UNC exploring a North Carolina-based gene therapy biomanufacturing foundry
North Carolina is on the front line of scientific and engineering research on viral vectors for gene therapy. A potential convergent science collaboration may make the state a hub for both R&D and manufacturing.
Challenge
Gene therapy products (GTPs) are revolutionizing medicine, and biopharmaceutical manufacturing is at a crossroad. But as the demand grows for new technologies and process designs that can achieve advanced manufacturing of these new therapeutic modalities, so does the need for an expanded, well-trained workforce to establish and operate those processes.
The GTP market is experiencing explosive growth and, by 2050, GTPs will predominantly rely on viral vectors to deliver genes for fighting cancer, central nervous system disorders, cardiovascular and neuromuscular diseases, and global pandemics. With 60 to 80 million patients affected by these diseases per year worldwide, the human impact is enormous. Accordingly, the biomanufacturing of viral vectors is expected to create thousands of jobs and generate global revenues of up to $5.9 billion per year by 2030. Innovations in viral vector manufacturing can reduce the cost of gene therapies and make them accessible to larger numbers of patients in need.
Solution
The UNC Institute for Convergent Science (ICS) is bringing together the scientific and translational expertise of faculty at the UNC Gene Therapy Center with the biomanufacturing and engineering talent of faculty at NC State University and UNC-Chapel Hill to explore the potential to establish a Gene Therapy Biomanufacturing Foundry. Based in North Carolina, the biomanufacturing foundry could enable advanced manufacturing of GTPs and develop tailored curricula to train the biomanufacturing workforce.

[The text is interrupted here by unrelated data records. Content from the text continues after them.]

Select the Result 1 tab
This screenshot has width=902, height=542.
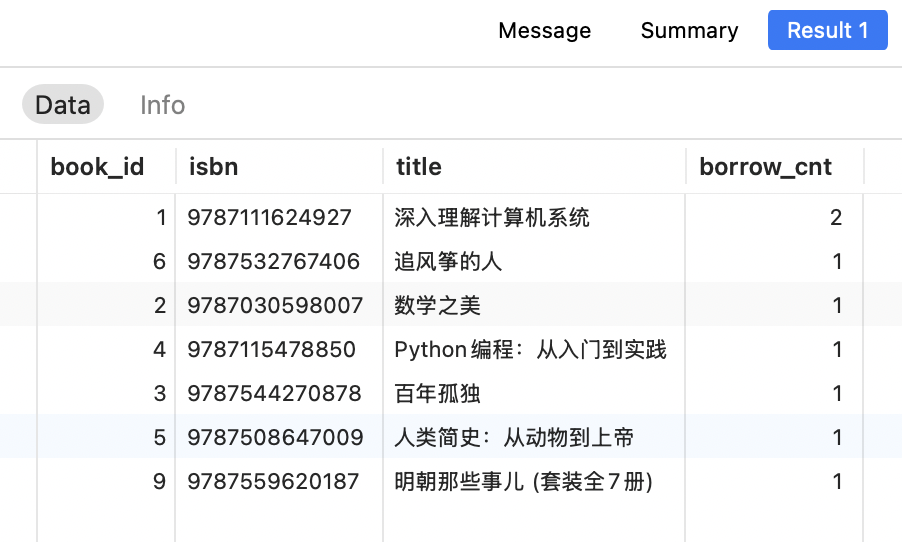(x=827, y=30)
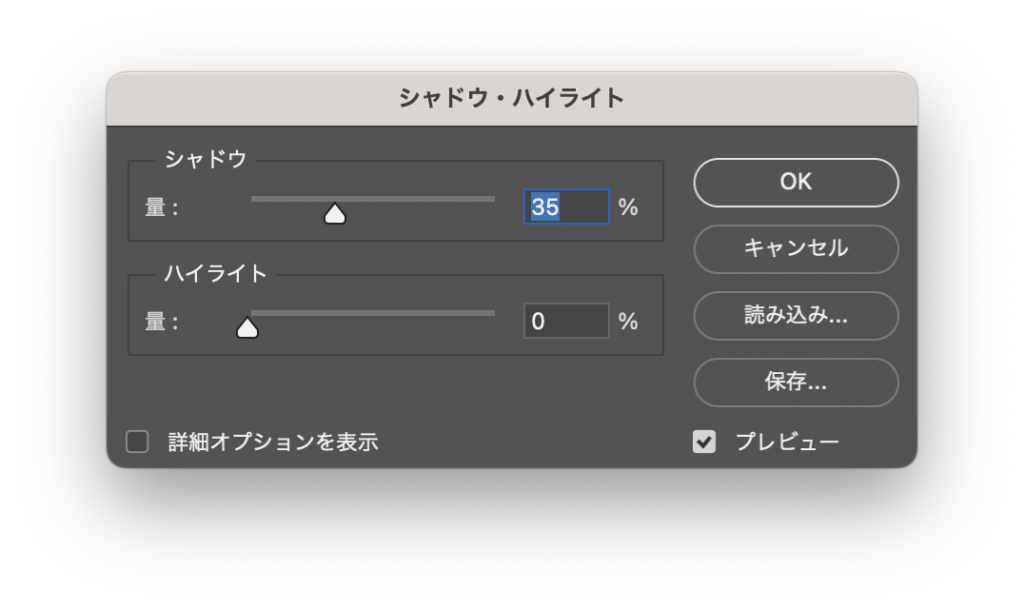This screenshot has height=609, width=1024.
Task: Click the 詳細オプションを表示 label text
Action: coord(273,442)
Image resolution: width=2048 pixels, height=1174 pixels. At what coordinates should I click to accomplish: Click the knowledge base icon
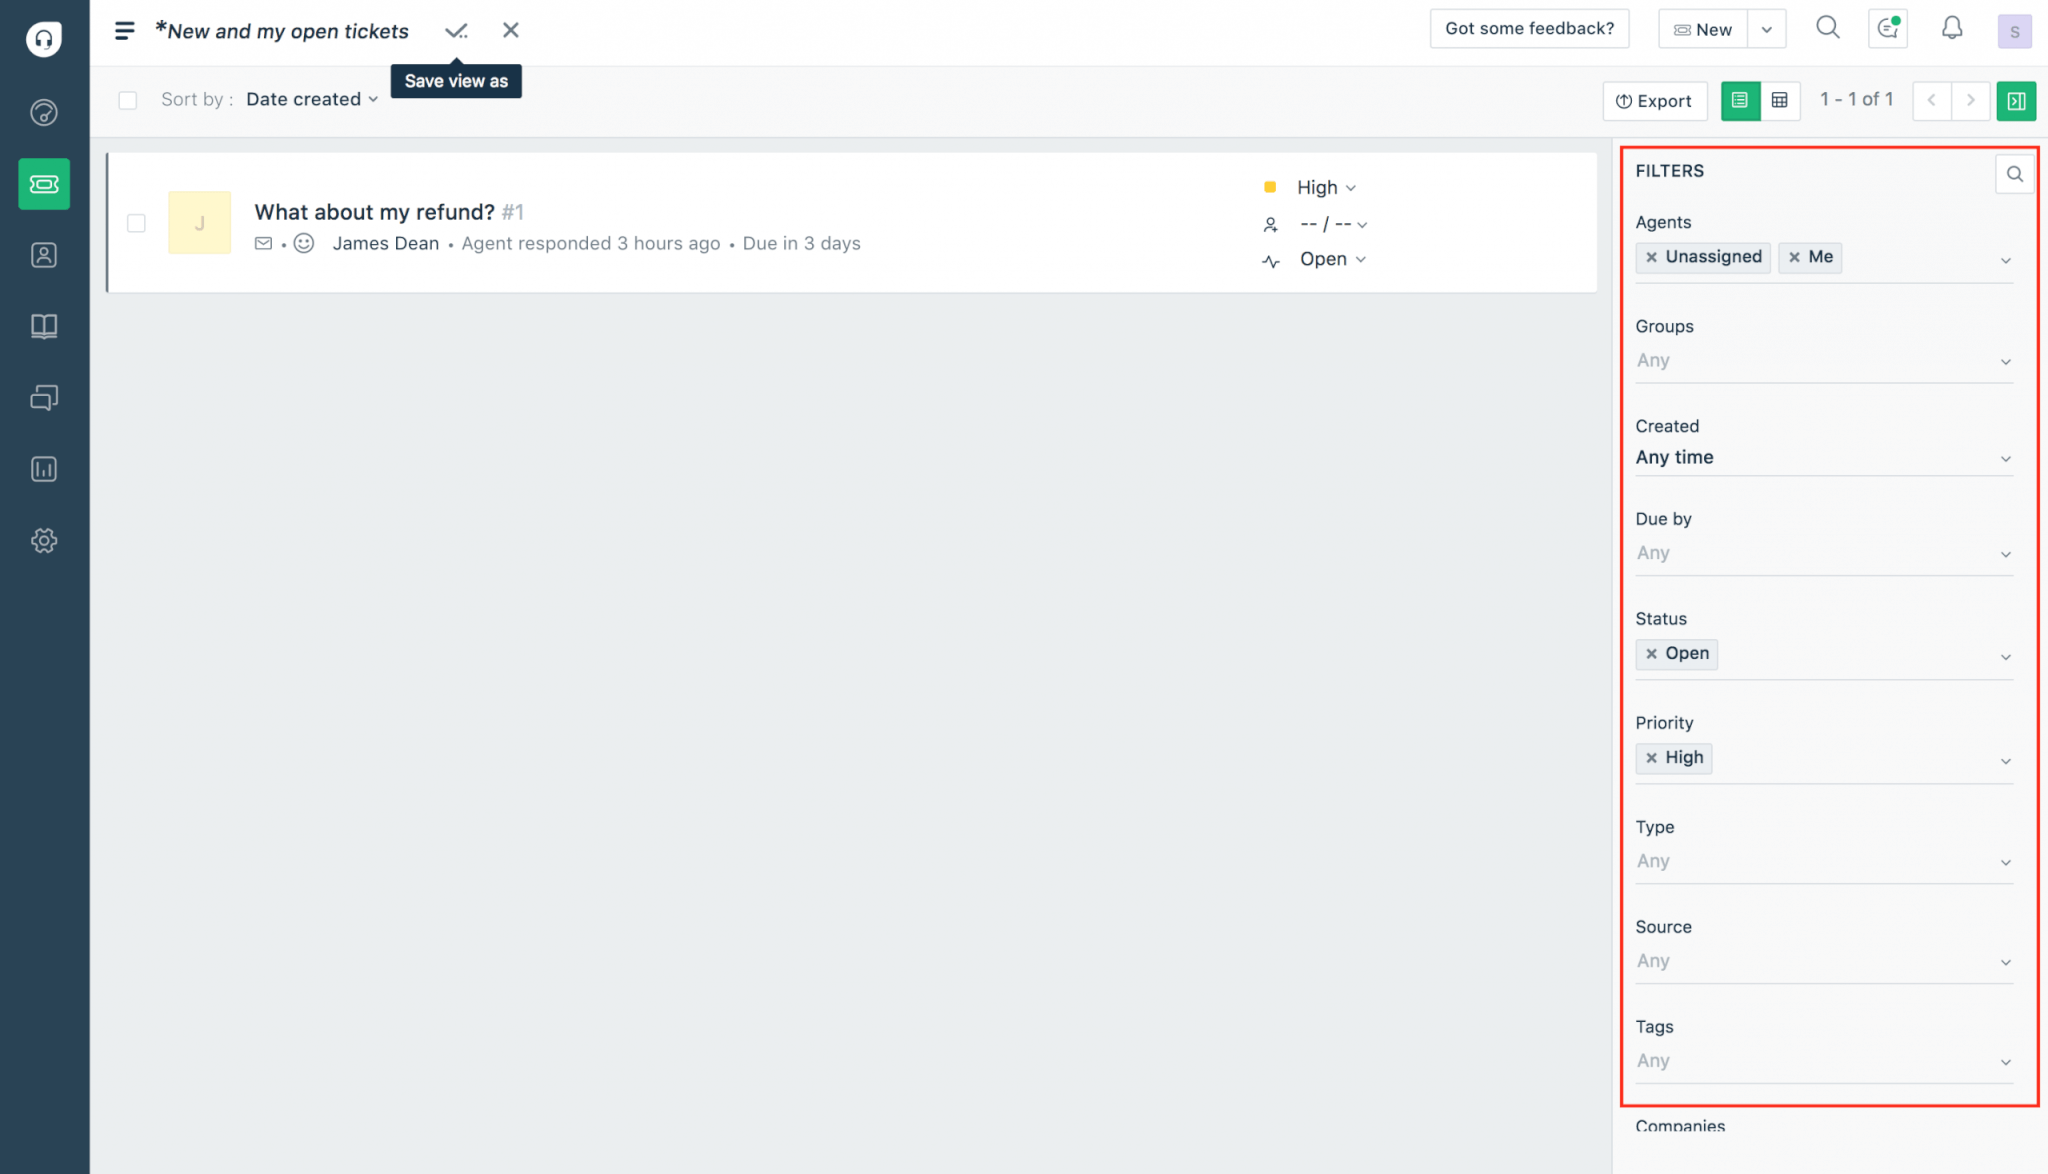pyautogui.click(x=44, y=326)
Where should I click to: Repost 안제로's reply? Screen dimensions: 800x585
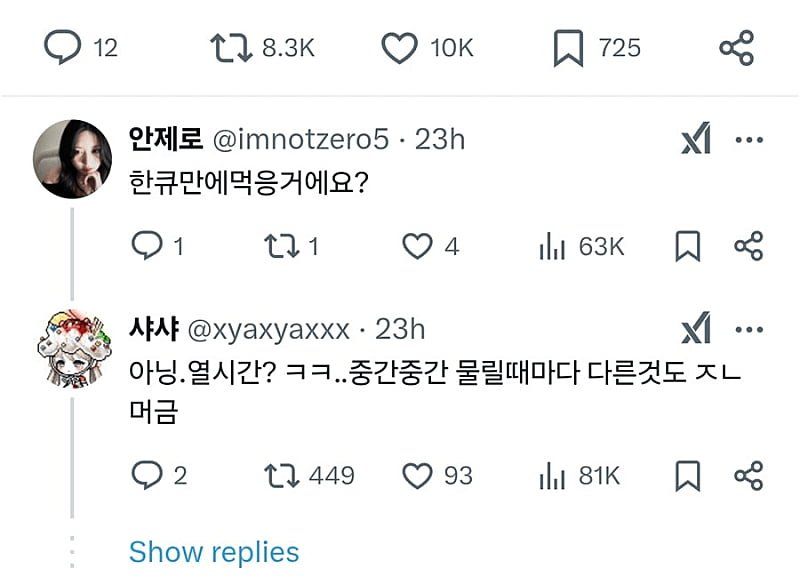click(279, 246)
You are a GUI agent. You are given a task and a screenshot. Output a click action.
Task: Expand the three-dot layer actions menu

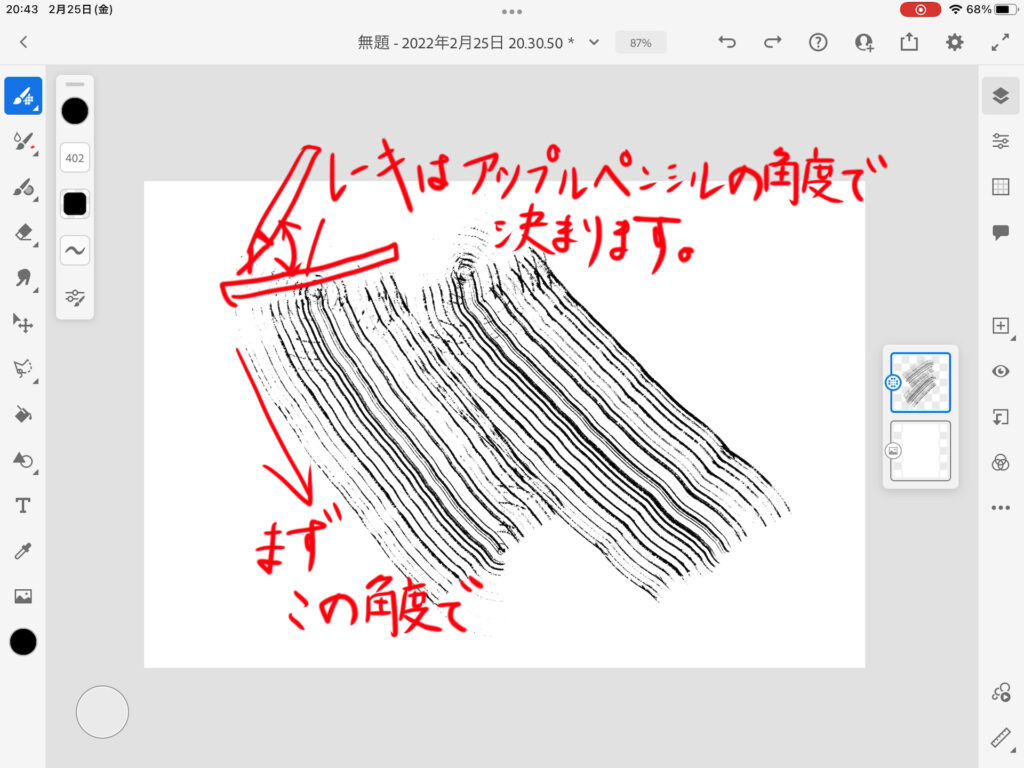click(1000, 508)
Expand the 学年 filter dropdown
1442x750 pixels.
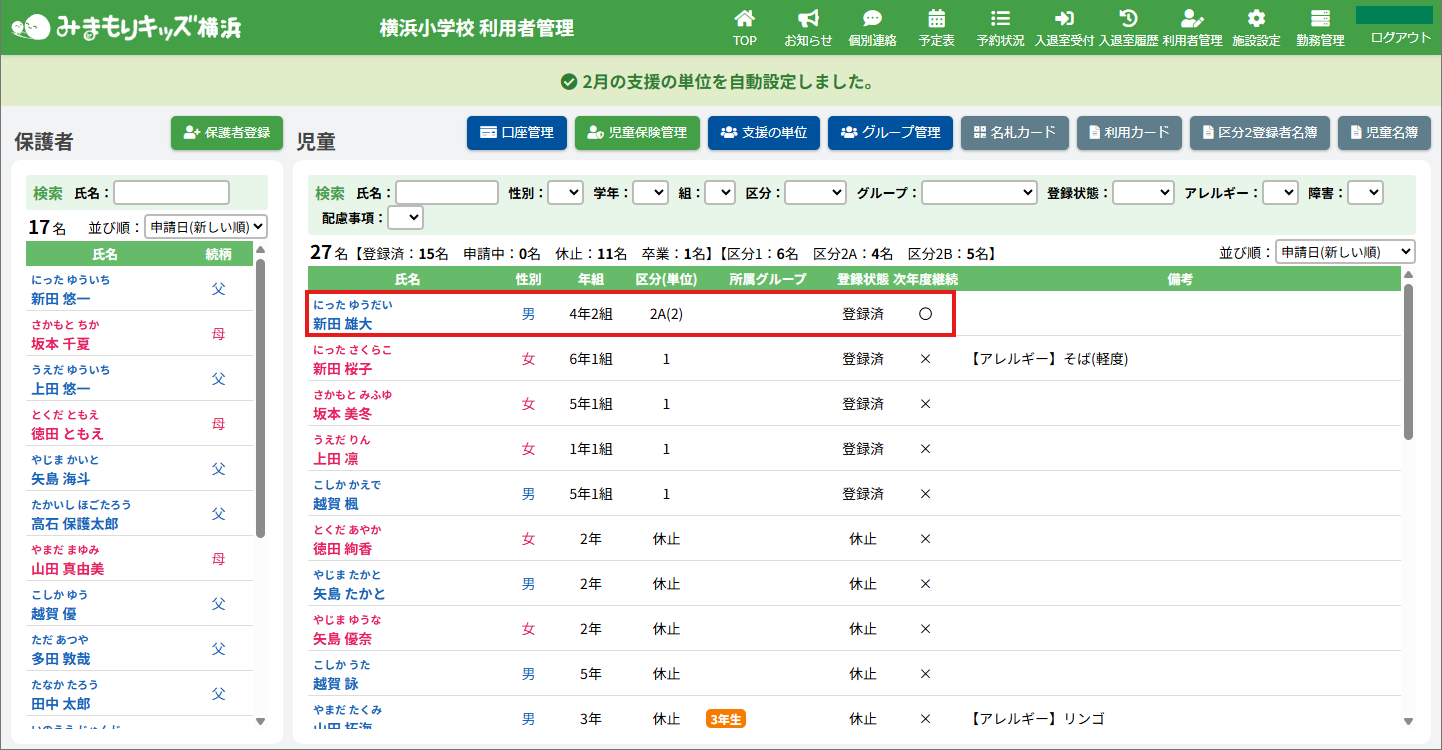[x=650, y=192]
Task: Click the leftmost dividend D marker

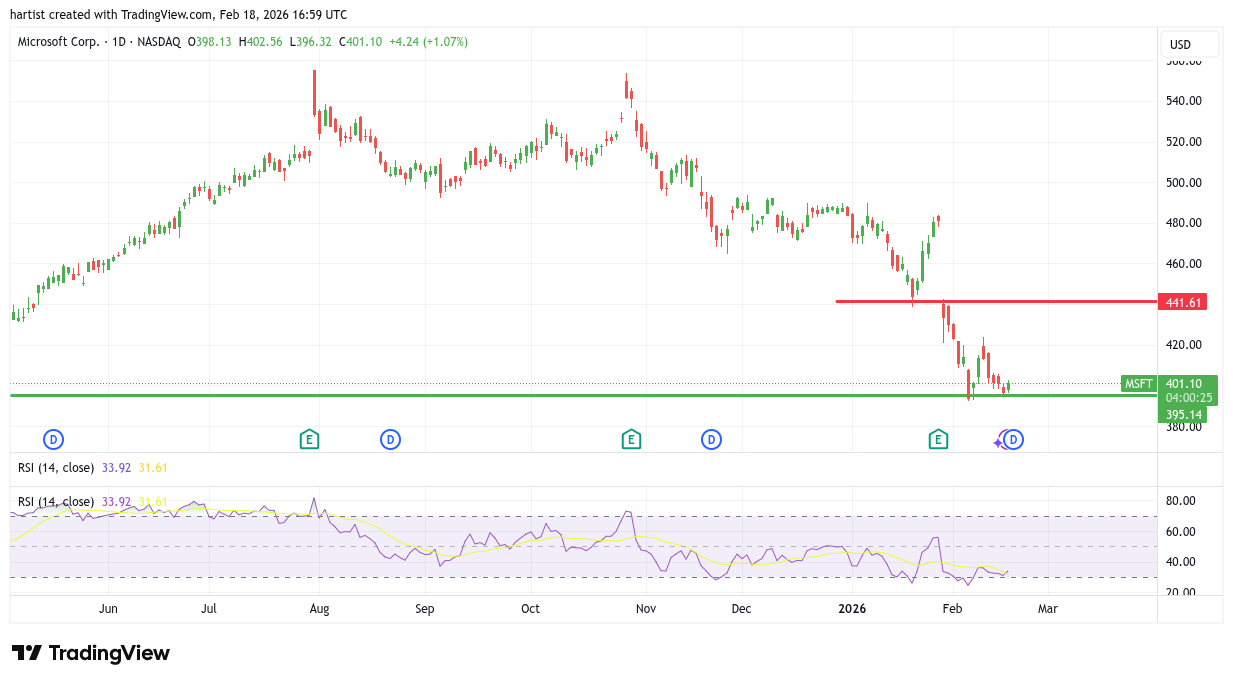Action: tap(53, 439)
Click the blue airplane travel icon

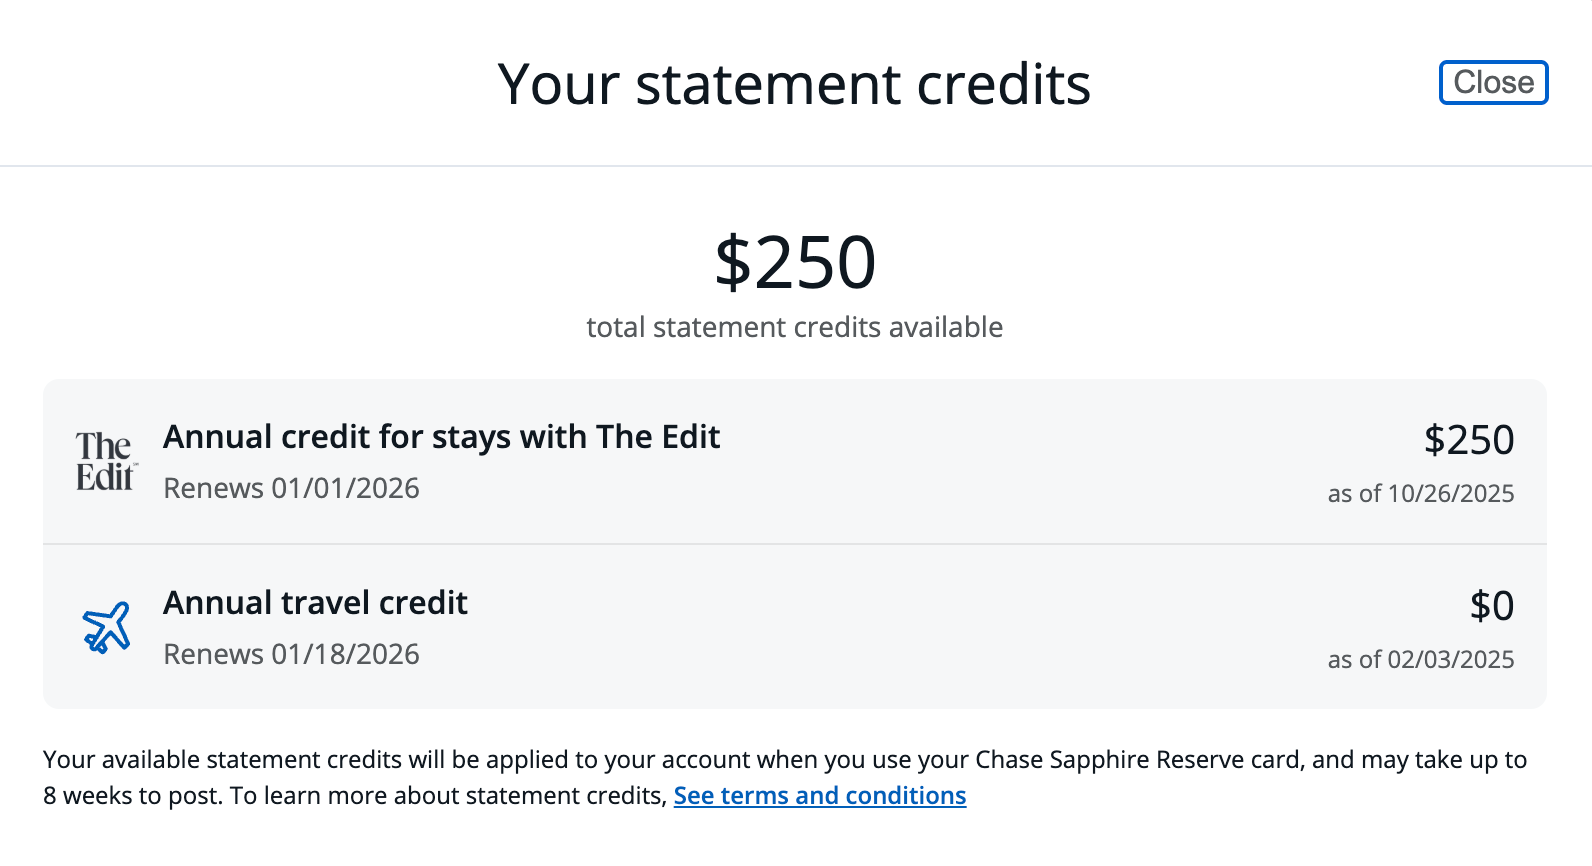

This initiative combines expertise and resources across North Carolina and will create novel methods and technologies for product-agnostic purification and real-time monitoring in viral vector bioprocessing. To this end, the ICS brings together:
- Expertise in bioprocessing and biosensing technology in biomedical engineering (UNC-Chapel Hill and NC State) and chemical/biomolecular engineering (NC State University).
- State-of-the-art manufacturing facilities (simulated GMP) of the UNC Gene Therapy Center and NC State University’s Biomanufacturing Training and Education Center (BETC).
- Workforce training resources at BTEC and Alamance Community College.
This project includes broad participation by North Carolina-based companies operating in the fields of AAV manufacturing (BridgeBio) and bio-separation (LigaTrap Technology and Fuji Silysia). It also has the endorsement of global companies that manufacture gene therapy vectors (Merck KGaA and Johnson & Johnson) or deliver bioprocessing tools (MilliporeSigma).
Impact
The biomanufacturing foundry will embody the role of university research in building new intellectual property, revenue streams, and North Carolina-focused industrial opportunities to produce cures to diseases that are difficult or impossible to treat. Outcomes of research at the foundry will enhance the University’s ability to further develop and validate GTPs in-house, increasing the academic assets and driving increased revenue into the UNC System. The project will develop training curricula for North Carolina’s workforce, to be offered at NC State University’s BETC and Alamance Community College.
North Carolina is at the front line of scientific and engineering research on viral vectors for gene therapy and aims to become the hub of both R&D and manufacturing. The licensing revenue generated by the UNC system’s intellectual property in GTPs provides a revenue stream that supports innovation, economic development and workforce training. This maximizes the state’s investment in higher education and fulfills the role of the universities as economic development engines serving the people of North Carolina.